• **Try it**
Would you please copy every line below that includes the string "computer"?

Records from a collection:

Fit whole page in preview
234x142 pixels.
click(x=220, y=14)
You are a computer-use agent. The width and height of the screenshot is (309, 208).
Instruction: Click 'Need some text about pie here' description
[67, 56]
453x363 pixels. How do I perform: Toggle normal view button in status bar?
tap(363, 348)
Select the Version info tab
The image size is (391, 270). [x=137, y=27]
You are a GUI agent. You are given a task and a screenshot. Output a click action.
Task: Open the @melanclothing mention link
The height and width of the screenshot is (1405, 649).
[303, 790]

---

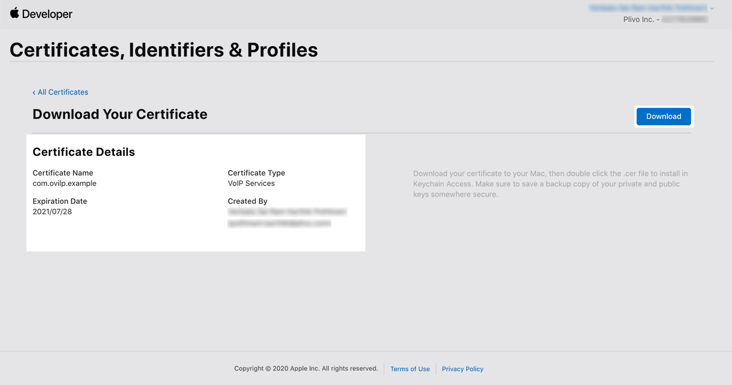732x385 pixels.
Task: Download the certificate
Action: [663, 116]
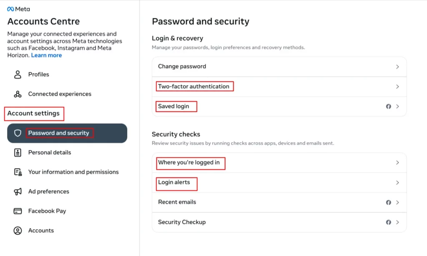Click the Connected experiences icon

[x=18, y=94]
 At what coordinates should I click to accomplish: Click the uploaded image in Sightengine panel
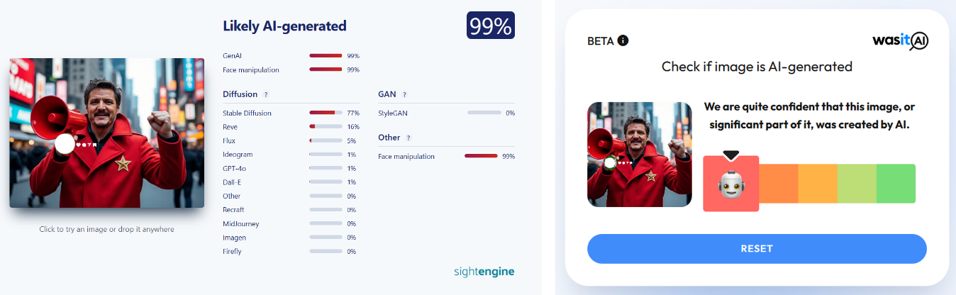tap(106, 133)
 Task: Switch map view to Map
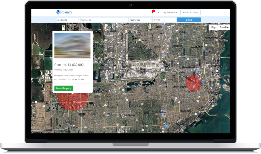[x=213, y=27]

* * *

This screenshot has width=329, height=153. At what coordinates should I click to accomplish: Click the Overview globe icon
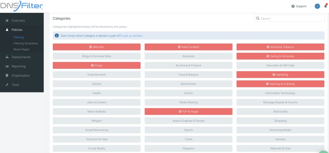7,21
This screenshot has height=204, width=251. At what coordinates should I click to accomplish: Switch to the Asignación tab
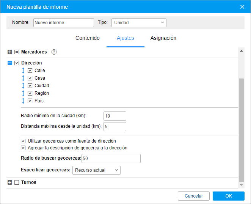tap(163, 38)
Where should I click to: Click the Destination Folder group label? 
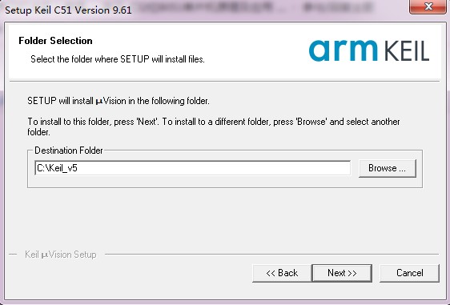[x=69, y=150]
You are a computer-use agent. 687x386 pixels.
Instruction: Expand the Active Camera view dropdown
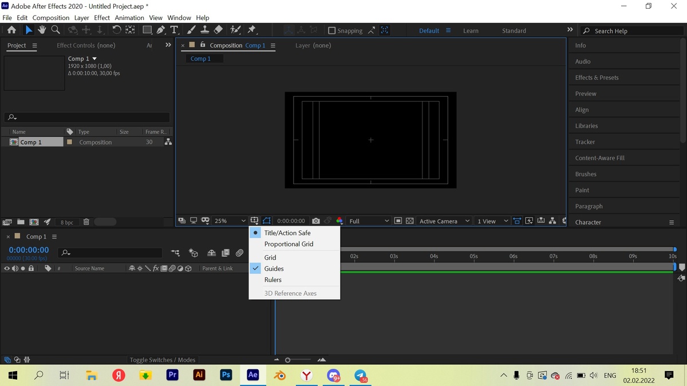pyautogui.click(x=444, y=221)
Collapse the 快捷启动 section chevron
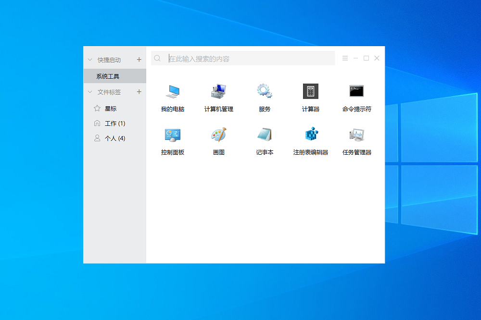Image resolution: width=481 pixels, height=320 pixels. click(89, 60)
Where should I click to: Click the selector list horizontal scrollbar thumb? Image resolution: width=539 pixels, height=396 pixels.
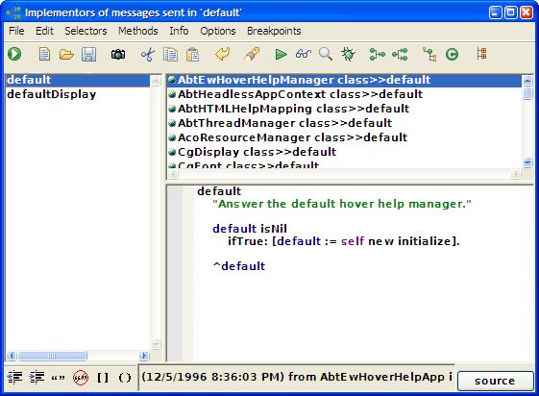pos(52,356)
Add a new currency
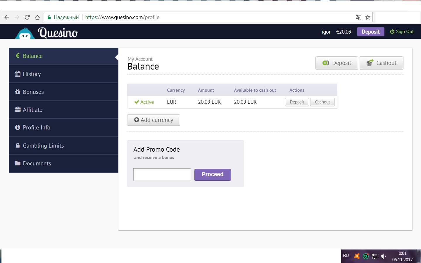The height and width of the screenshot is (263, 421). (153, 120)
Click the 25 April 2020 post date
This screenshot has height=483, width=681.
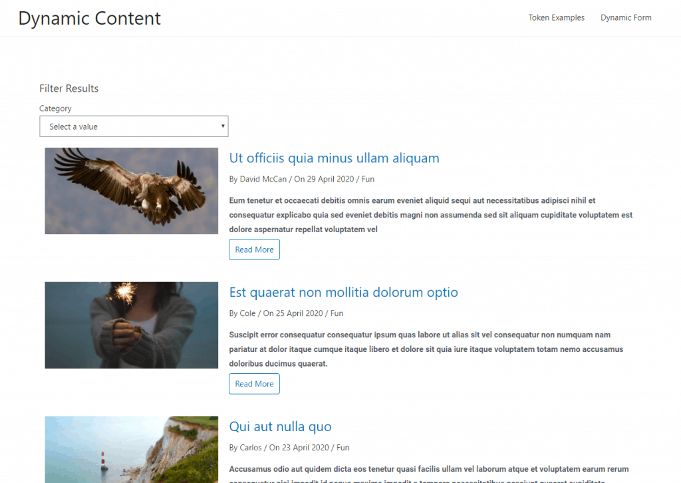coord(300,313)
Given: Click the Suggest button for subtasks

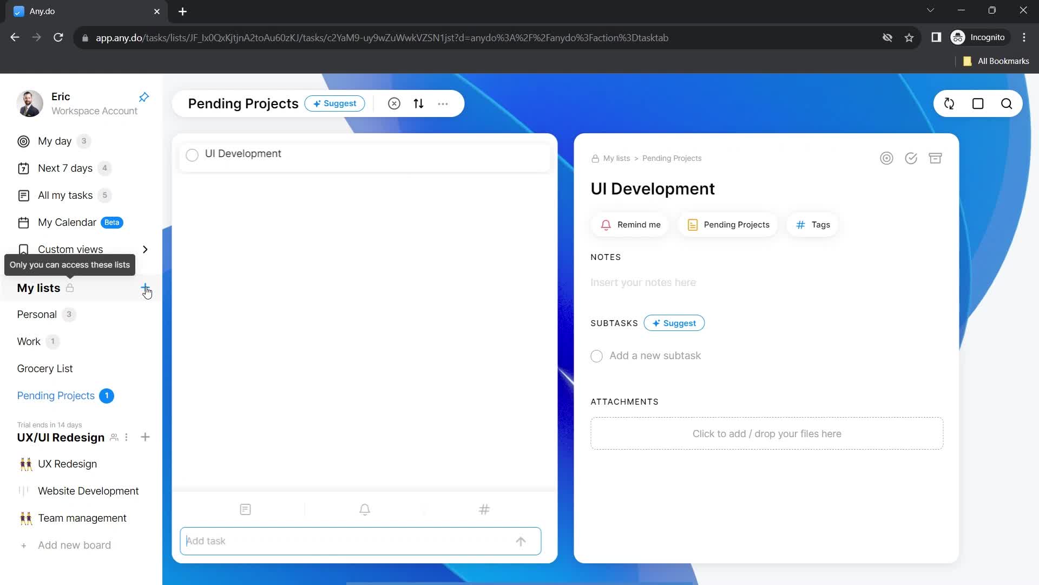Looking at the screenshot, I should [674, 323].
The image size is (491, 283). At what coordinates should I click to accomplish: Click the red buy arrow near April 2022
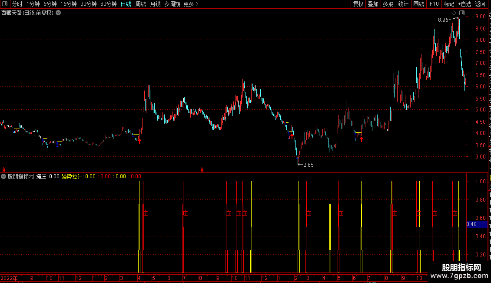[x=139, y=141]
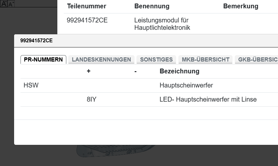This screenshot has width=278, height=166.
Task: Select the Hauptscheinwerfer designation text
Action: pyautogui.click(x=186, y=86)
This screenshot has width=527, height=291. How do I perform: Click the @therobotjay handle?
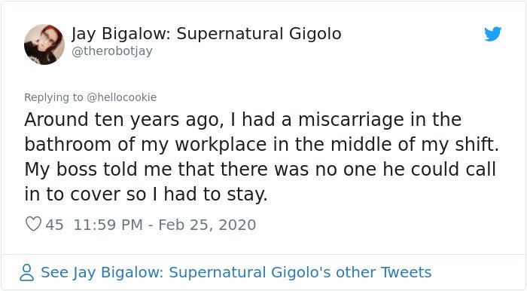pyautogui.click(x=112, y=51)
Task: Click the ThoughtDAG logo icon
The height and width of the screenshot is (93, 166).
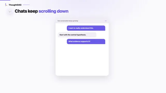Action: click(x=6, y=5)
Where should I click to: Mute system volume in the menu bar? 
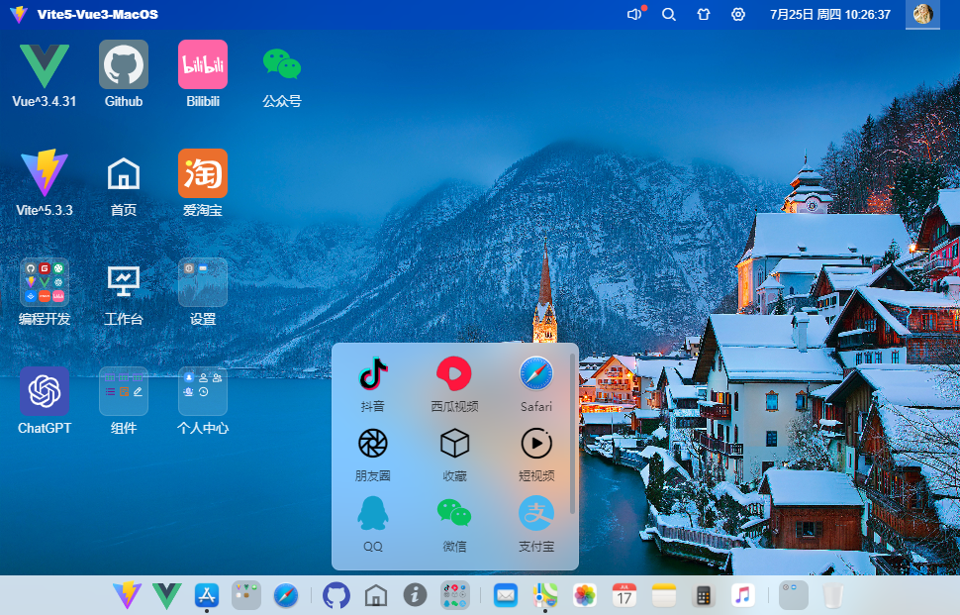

• **Answer**
You are a computer-use agent. The width and height of the screenshot is (309, 208).
You are a computer-use agent. 687x386 pixels.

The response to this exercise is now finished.